Rewrite the lines below as a numbered list, skipping any blank lines and leaving out the pictures.
※
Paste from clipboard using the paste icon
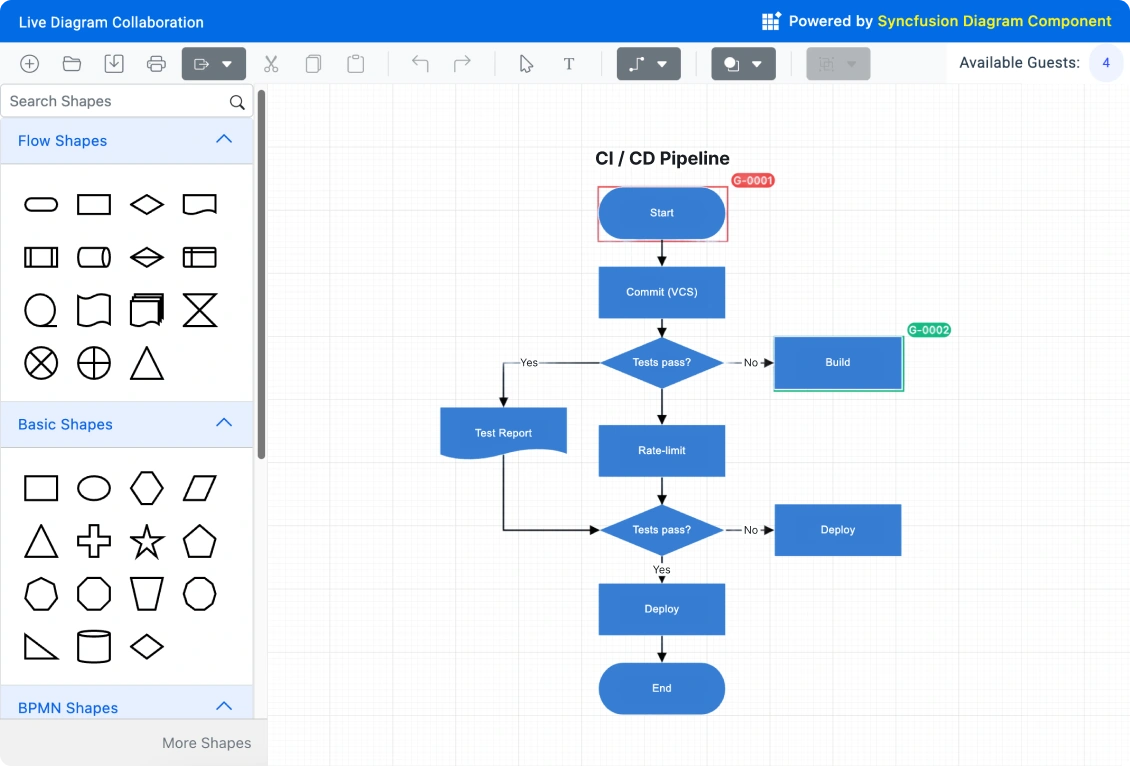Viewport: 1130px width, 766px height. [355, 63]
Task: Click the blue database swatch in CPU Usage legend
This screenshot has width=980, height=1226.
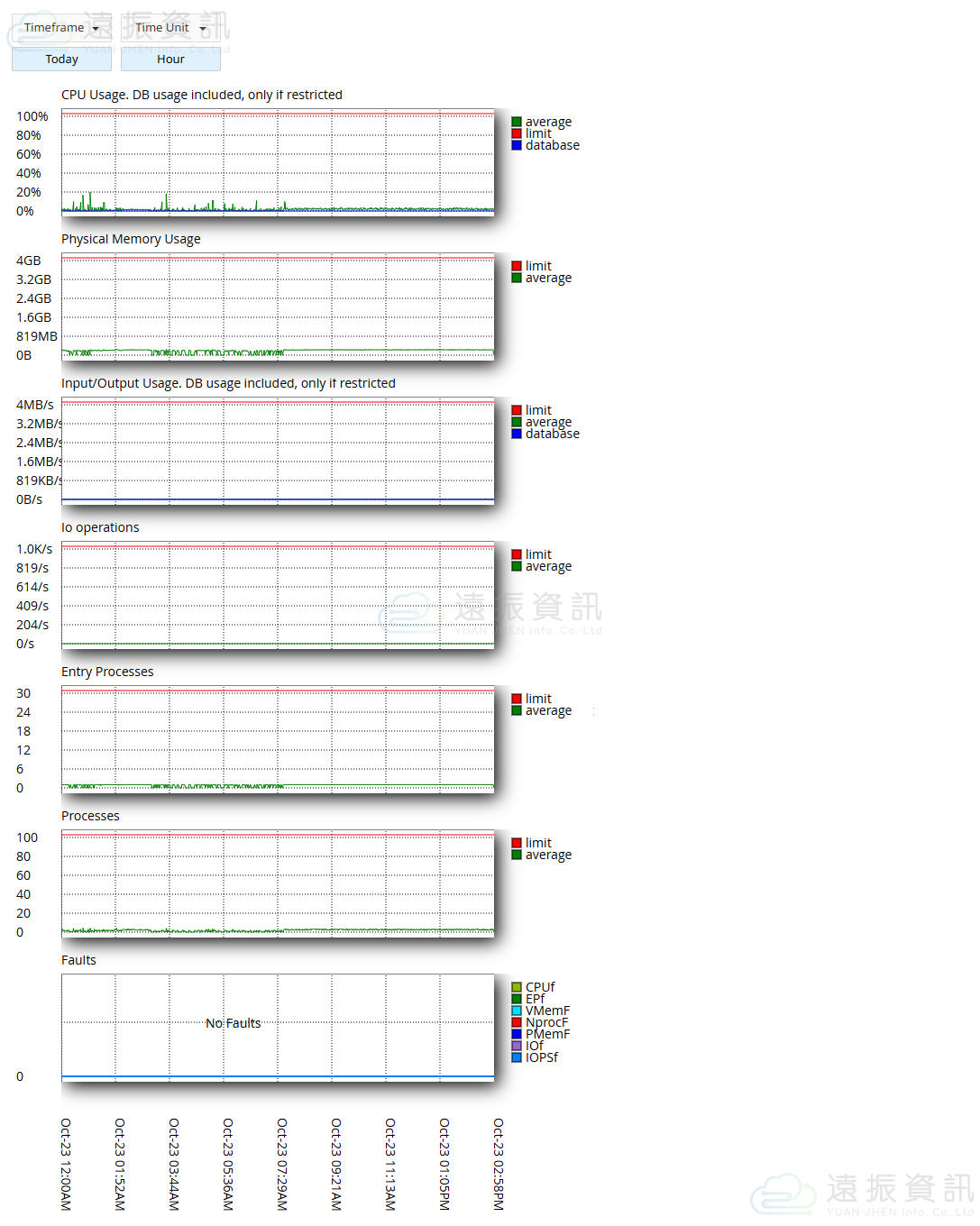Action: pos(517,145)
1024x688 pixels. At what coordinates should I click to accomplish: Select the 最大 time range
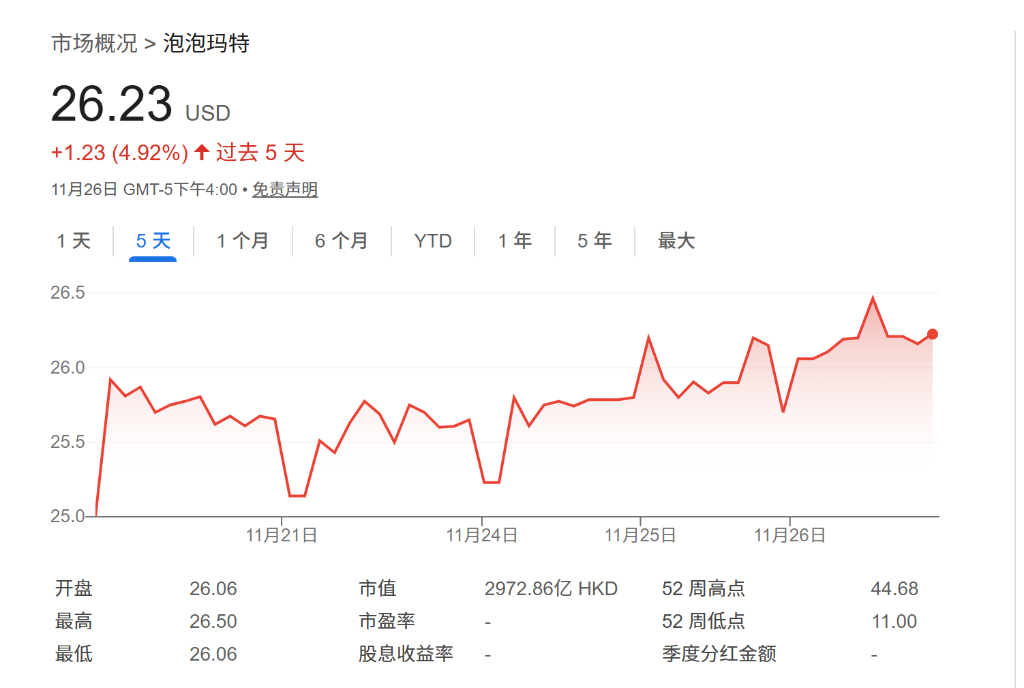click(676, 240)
※
_RESPONSE TO THE EXERCISE_:
1. Paste from clipboard using the paste icon
2. Viewport: 1130px width, 766px height. [355, 63]
3. Task: Click the blue database swatch in CPU Usage legend
4. This screenshot has width=980, height=1226.
5. Action: pos(517,145)
6. 1024x688 pixels. At what coordinates should I click to accomplish: Select the 最大 time range
7. click(676, 240)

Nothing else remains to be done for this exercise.